Automated cell disruption is a reliable and effective method of isolating RNA from fresh snap-frozen normal and malignant oral mucosa samples

Sébastien Van der Vorst
  • 1Center for Applied Molecular Technology, Université catholique de Louvain, Brussels, Belgium and Department of Head and Neck Surgery, Head and Neck Oncology Program, Cliniques universitaires Saint-Luc, Université catholique de Louvain, Brussels, Belgium
/ Anne-France Dekairelle
  • 2Center for Applied Molecular Technology, Université catholique de Louvain, Brussels, Belgium
/ Léonid Irenge
  • 3Center for Applied Molecular Technology, Université catholique de Louvain, Brussels, Belgium and Defense Laboratories Department, Belgian Armed Forces, Brussels, Belgium
/ Marc Hamoir
  • 4Department of Head and Neck Surgery, Head and Neck Oncology Program, Cliniques universitaires Saint-Luc, Université catholique de Louvain, Brussels, Belgium
/ Annie Robert
  • 5Epidemiology and Biostatistics, Cliniques universitaires Saint-Luc, Université catholique de Louvain, Brussels, Belgium
/ Jean-Luc Gala
  • 6Center for Applied Molecular Technology, Université catholique de Louvain, Brussels, Belgium and Defense Laboratories Department, Belgian Armed Forces, Brussels, Belgium
Published Online: 2009-02-05 | DOI: https://doi.org/10.1515/CCLM.2009.070

Abstract

Background: This study compared automated vs. manual tissue grinding in terms of RNA yield obtained from oral mucosa biopsies.

Methods: A total of 20 patients undergoing uvulectomy for sleep-related disorders and 10 patients undergoing biopsy for head and neck squamous cell carcinoma were enrolled in the study. Samples were collected, snap-frozen in liquid nitrogen, and divided into two parts of similar weight. Sample grinding was performed on one sample from each pair, either manually or using an automated cell disruptor. The performance and efficacy of each homogenization approach was compared in terms of total RNA yield (spectrophotometry, fluorometry), mRNA quantity [densitometry of specific TP53 amplicons and TP53 quantitative reverse-transcribed real-time PCR (qRT-PCR)], and mRNA quality (functional analysis of separated alleles in yeast).

Results: Although spectrophotometry and fluorometry results were comparable for both homogenization methods, TP53 expression values obtained by amplicon densitometry and qRT-PCR were significantly and consistently better after automated homogenization (p<0.005) for both uvula and tumor samples.
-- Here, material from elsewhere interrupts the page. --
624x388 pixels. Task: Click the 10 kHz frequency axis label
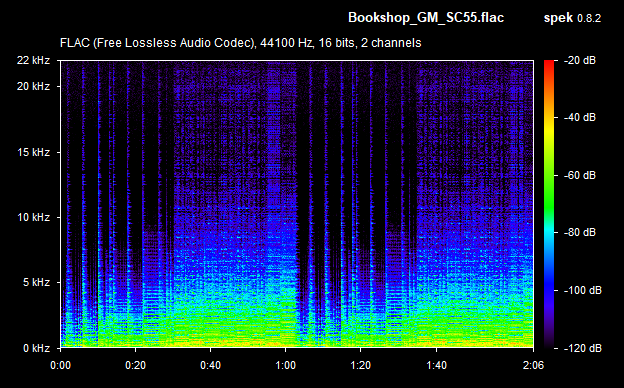coord(33,217)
Functional analysis of separated alleles in yeast results was better with the automated technique for tumor samples.

Conclusions: Automated tissue homogenization appears to be a versatile, quick, and reliable method of cell disruption and is especially useful in the case of small malignant samples, which show unreliable results when processed by manual homogenization.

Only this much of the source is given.